Exercises -
a: From the socket question, set down the part that opens with the words containing "My server application" and closes with "while (listen)".
b: In the socket question, list every string literal that the code joins with newLine to build the handshake response.
c: Extend the socket question post past its final line.

Reputation: 1243
I am developing an application in which i am using socket for the communication between server application and client application(web and desktop both).
My server application continuously listening the request of the client application and accept the request whenever comes.
Server code :
TcpListener listener = new TcpListener(IPAddress.Parse(ipAddStr), portNum);
listener.Start();
while (listen)
{
TcpClient handler = listener.AcceptTcpClient();
// doing some stuff
// for every client handler i am creating a new thread and start listening for the next request
}
and for web client i am using WebSocket, as for establishing the connection with WebSocket client we have to follow some handshaking process. and for that I am using the following code (which is working fine) :
static private string guid = "258EAFA5-E914-47DA-95CA-C5AB0DC85B11";
private static string AcceptKey(ref string key)
{
string longKey = key + guid;
SHA1 sha1 = SHA1CryptoServiceProvider.Create();
byte[] hashBytes = sha1.ComputeHash(System.Text.Encoding.ASCII.GetBytes(longKey));
return Convert.ToBase64String(hashBytes);
}
generating and sending response for handshaking with websocket client:
// generate accept key fromm client header request
var key = headerRequest.Replace("ey:", "`")
.Split('`')[1]
.Replace("\r", "").Split('\n')[0]
.Trim();
var responseKey = AcceptKey(ref key);
//create the response for the webclient
var newLine = "\r\n";
var response = "HTTP/1.1 101 Switching Protocols" + newLine
+ "Upgrade: websocket" + newLine
+ "Connection: Upgrade" + newLine
+ "Sec-WebSocket-Accept: " + responseKey + newLine + newLine;
//send respose to the webclient
Byte[] sendBytes = Encoding.ASCII.GetBytes(response);
networkStream.Write(sendBytes, 0, sendBytes.Length);
networkStream.Flush();
I have also TcpClient
socket used for desktop application, so the problem is how to identify that the request is from WebSocket
or from TcpClient
?

Dataset items
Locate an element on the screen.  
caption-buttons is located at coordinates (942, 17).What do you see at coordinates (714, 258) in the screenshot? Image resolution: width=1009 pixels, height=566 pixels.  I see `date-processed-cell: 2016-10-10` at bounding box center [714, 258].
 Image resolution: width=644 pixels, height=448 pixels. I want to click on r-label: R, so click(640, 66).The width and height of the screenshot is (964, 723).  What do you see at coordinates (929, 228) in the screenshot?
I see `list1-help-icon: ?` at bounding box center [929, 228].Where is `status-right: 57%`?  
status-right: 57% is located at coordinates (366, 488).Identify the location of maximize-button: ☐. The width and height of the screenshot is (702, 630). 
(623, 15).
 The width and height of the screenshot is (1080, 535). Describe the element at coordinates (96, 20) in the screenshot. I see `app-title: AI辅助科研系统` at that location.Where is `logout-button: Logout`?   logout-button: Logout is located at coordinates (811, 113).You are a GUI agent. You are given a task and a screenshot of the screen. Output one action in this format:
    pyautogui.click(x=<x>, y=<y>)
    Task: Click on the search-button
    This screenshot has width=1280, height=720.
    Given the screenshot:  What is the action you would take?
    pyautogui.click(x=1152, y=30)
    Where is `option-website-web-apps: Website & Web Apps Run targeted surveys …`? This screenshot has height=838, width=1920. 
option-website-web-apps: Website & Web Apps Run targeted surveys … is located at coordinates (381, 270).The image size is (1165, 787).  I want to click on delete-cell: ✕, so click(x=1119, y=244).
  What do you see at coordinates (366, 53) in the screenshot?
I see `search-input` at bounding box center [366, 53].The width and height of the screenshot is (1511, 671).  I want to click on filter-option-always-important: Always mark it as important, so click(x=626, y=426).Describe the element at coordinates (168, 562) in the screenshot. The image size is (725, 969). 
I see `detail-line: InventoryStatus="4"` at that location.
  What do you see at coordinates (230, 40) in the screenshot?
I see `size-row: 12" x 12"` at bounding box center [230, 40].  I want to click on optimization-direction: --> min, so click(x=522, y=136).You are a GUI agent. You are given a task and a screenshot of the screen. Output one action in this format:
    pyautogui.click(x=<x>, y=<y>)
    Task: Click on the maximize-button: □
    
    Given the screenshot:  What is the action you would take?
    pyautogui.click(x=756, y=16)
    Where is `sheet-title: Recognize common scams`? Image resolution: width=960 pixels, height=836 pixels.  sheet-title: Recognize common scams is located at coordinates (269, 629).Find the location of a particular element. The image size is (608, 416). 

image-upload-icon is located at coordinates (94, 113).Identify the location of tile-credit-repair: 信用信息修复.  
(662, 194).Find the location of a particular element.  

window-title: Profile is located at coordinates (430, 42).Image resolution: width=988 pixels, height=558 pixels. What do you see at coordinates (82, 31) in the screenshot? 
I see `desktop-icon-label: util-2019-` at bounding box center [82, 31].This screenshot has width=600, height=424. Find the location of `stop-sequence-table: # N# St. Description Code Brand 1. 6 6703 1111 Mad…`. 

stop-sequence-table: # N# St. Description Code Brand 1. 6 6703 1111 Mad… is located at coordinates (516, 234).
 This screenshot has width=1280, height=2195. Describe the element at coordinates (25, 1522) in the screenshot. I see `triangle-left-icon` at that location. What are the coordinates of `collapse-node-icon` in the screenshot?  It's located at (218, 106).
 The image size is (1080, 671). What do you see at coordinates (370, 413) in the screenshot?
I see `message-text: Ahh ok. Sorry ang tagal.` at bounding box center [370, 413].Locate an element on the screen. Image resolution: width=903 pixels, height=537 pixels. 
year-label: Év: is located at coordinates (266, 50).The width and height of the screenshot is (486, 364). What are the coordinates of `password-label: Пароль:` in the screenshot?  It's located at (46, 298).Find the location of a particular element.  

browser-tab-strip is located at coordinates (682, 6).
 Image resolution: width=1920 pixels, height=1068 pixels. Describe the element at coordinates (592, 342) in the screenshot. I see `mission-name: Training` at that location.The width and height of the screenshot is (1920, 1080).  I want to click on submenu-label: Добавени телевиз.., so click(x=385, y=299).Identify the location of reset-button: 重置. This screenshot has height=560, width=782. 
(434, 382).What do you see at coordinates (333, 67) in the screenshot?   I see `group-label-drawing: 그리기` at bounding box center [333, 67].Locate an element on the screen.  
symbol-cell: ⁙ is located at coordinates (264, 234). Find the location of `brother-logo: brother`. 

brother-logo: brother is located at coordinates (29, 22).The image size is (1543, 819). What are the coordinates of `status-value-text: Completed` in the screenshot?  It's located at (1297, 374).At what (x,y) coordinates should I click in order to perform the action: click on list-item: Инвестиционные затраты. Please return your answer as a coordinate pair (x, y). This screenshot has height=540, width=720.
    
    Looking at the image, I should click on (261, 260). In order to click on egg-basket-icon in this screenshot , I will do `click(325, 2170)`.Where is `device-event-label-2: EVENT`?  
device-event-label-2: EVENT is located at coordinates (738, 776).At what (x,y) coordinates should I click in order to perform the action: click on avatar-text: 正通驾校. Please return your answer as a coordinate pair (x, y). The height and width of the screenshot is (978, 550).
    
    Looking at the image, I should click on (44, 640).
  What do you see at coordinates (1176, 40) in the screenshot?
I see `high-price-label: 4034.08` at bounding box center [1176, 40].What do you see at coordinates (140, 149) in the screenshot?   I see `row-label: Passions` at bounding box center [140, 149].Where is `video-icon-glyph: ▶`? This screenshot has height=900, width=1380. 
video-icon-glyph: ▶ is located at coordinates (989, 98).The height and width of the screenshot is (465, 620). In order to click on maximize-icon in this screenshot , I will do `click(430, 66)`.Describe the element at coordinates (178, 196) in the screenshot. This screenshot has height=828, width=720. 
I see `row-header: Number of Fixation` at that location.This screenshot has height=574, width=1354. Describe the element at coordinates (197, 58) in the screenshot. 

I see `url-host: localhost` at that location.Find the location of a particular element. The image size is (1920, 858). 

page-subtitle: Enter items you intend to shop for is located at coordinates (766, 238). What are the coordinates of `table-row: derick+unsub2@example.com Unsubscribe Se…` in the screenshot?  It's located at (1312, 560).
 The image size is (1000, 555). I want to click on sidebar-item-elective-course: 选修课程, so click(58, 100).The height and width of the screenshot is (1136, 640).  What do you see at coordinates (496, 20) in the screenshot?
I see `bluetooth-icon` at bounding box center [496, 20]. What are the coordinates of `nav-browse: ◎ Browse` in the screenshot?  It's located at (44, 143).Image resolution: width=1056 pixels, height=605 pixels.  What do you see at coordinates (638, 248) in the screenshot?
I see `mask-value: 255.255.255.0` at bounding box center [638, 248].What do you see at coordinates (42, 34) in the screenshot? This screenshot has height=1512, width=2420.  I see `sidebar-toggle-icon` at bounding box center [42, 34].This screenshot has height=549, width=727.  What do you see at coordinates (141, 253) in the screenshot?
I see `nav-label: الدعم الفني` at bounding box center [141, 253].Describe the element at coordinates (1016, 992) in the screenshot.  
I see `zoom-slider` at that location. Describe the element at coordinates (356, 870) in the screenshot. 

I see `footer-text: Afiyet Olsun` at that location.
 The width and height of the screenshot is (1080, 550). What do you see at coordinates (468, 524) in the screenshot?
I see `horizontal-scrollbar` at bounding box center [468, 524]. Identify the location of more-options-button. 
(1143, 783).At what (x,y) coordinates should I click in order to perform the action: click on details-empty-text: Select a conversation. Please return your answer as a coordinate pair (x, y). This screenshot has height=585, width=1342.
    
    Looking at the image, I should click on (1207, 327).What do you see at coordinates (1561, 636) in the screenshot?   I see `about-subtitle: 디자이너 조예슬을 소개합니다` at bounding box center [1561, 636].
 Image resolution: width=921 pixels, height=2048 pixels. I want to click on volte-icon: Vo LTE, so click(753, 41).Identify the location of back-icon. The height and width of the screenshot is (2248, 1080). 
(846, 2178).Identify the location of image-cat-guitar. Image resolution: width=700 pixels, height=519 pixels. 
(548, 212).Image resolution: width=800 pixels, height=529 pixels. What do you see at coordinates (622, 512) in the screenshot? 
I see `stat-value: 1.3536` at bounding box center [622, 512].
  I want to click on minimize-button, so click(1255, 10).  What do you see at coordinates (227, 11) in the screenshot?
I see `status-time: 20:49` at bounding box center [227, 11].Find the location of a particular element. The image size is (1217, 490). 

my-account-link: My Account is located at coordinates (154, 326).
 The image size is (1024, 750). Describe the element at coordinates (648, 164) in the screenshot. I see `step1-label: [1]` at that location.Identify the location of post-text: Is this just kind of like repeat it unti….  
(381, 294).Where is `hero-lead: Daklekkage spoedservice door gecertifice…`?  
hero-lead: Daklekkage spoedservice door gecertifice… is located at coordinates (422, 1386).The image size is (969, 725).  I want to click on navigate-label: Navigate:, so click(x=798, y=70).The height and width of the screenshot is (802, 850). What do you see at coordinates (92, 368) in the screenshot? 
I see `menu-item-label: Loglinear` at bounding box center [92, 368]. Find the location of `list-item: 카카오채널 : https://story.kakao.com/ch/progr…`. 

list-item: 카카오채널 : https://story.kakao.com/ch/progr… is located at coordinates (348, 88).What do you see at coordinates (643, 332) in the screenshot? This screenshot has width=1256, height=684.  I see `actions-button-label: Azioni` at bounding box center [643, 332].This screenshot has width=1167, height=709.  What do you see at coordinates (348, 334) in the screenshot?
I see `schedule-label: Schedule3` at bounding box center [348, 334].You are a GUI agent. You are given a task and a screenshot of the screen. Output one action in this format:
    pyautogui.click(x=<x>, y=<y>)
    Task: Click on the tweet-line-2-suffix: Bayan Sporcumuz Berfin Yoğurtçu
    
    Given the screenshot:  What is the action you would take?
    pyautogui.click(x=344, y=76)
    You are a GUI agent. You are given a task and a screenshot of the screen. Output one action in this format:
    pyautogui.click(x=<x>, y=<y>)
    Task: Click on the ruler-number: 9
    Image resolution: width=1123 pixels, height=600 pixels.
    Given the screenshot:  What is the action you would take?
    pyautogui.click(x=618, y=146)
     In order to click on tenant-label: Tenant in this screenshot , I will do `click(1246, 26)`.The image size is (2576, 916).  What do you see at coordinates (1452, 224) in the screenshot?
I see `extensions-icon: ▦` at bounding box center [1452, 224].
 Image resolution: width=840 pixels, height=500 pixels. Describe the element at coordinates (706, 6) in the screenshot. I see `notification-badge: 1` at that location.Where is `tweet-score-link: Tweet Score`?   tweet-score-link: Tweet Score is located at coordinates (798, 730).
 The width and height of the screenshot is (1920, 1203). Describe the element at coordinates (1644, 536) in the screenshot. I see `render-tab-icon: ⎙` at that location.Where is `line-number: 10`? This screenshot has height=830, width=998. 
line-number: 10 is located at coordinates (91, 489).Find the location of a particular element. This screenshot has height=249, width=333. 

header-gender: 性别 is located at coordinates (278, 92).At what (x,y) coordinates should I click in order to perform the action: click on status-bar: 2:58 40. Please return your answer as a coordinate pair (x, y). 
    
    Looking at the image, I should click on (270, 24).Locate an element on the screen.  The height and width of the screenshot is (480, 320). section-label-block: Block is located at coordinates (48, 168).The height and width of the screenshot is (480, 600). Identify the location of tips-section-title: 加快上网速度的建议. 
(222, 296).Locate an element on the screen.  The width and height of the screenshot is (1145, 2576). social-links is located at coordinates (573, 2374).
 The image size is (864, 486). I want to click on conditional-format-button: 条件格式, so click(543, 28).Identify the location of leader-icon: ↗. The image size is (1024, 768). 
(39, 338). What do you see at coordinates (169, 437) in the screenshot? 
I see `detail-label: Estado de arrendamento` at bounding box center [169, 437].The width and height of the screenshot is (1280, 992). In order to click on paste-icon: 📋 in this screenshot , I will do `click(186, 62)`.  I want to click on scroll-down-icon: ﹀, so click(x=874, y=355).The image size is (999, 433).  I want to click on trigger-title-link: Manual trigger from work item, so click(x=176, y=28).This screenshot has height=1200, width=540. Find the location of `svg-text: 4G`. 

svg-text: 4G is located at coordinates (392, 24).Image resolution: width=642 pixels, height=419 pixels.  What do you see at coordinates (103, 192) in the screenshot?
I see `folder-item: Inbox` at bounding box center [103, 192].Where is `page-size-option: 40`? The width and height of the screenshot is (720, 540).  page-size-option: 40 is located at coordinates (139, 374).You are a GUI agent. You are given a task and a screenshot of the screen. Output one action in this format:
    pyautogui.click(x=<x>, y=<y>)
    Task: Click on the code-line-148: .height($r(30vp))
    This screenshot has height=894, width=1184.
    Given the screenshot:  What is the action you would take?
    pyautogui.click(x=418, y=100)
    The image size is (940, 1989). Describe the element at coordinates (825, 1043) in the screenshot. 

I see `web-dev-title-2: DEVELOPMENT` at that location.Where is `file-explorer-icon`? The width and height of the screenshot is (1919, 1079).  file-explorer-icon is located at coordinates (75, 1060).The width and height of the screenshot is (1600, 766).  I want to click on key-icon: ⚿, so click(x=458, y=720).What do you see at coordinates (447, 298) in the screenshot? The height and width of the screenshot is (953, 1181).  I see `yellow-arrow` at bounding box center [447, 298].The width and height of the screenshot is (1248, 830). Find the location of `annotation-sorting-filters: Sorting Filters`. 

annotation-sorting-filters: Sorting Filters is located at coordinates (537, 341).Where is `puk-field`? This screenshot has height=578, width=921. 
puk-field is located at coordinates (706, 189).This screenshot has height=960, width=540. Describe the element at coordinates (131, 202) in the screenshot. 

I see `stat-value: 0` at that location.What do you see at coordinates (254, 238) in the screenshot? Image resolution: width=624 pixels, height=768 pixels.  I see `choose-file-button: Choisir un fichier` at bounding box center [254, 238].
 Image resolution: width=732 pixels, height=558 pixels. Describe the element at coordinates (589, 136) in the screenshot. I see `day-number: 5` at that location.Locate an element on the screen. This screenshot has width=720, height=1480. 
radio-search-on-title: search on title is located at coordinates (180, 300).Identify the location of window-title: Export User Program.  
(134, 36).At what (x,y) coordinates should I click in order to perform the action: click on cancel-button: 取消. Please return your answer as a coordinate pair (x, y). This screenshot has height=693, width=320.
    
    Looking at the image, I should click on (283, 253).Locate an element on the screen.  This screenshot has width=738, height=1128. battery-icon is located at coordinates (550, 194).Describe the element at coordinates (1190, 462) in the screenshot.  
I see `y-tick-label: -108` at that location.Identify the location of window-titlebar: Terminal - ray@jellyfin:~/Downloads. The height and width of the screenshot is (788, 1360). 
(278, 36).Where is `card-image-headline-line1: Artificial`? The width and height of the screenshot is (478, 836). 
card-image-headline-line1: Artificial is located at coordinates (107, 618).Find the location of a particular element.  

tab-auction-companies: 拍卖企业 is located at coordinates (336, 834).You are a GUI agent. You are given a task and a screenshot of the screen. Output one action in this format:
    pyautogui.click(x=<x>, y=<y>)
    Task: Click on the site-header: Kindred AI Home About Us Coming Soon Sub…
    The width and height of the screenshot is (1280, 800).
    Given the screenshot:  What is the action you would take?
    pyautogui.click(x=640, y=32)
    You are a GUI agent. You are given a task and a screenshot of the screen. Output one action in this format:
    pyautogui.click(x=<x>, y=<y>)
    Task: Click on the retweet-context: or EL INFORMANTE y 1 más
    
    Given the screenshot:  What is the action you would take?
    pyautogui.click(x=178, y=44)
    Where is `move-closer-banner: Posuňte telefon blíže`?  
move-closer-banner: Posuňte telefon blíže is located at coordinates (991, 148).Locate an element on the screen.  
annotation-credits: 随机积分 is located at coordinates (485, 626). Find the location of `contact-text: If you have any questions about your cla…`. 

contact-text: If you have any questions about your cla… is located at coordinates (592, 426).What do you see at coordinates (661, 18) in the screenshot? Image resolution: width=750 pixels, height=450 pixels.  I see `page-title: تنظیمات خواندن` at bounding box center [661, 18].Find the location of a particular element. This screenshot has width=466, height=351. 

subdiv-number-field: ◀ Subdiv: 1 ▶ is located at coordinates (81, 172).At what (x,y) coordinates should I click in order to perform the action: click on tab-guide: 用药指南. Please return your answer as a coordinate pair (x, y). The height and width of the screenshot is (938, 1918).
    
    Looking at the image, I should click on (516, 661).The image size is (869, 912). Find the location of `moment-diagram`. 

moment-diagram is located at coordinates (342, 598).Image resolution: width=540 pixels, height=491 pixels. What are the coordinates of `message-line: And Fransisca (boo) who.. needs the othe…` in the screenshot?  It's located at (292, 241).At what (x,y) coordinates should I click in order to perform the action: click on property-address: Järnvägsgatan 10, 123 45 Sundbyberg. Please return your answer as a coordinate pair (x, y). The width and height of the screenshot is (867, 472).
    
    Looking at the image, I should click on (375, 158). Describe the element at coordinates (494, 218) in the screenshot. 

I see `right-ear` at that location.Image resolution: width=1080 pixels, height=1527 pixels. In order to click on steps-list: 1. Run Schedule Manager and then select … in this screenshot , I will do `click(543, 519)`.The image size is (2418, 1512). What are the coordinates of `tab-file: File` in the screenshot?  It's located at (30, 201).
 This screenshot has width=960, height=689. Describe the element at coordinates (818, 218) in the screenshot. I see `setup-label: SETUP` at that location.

Answer list -
a:
My server application continuously listening the request of the client application and accept the request whenever comes.
Server code :
TcpListener listener = new TcpListener(IPAddress.Parse(ipAddStr), portNum);
listener.Start();
while (listen)

b:
"HTTP/1.1 101 Switching Protocols"
"Upgrade: websocket"
"Connection: Upgrade"
"Sec-WebSocket-Accept: "

c:
Upvotes: 2
Views: 4392
Reputation: 69703
The easiest way would be to have a websocket listener and the vanilla TCP listener listen to different port numbers. You should do that anyway, because it is customary for websocket applications to run on the standard http port 80
(or standard https port 443
when you use websockets with TLS), while a custom protocol based on TCP should run on one of the ports from the "registered" range between 1024 to 49151. You are well-advised to follow this, because a well-secured client environment which allows web access but not much else might not allow the user to connect to other ports than 80 and 443, while any non-http traffic on these ports might trigger an intrusion detection system.
When you still want to handle both protocols on the same port for some reason, it will be a bit difficult. Websocket is a protocol based on TCP which looks like a vanilla HTTP GET request at first, until you receive the headers Connection: Upgrade
and Upgrade: websocket
.
That means connection requests for either protocol need to be accepted by the same listener at first. Only after the client sent enough data to identify its connection attempt as either your custom protocol or websocket (or something completely different which accidentally connected to your port - you will encounter that a lot when you deploy your application facing the internet) and then delegate the communication with the client to the appropriate handler class.
Upvotes: 1
Reputation: 35945
A TcpClient is a Socket wrapper.
WebSocket is a protocol that can run over a TcpClient. WebSocket protocol defines the handshake and how to frame data.
The best way of differentiate simple TCP connections and WebSocket connections is to have them listening in different ports, since you are going to use different protocols. It would be bad if you have them in the same port, it will become a mess.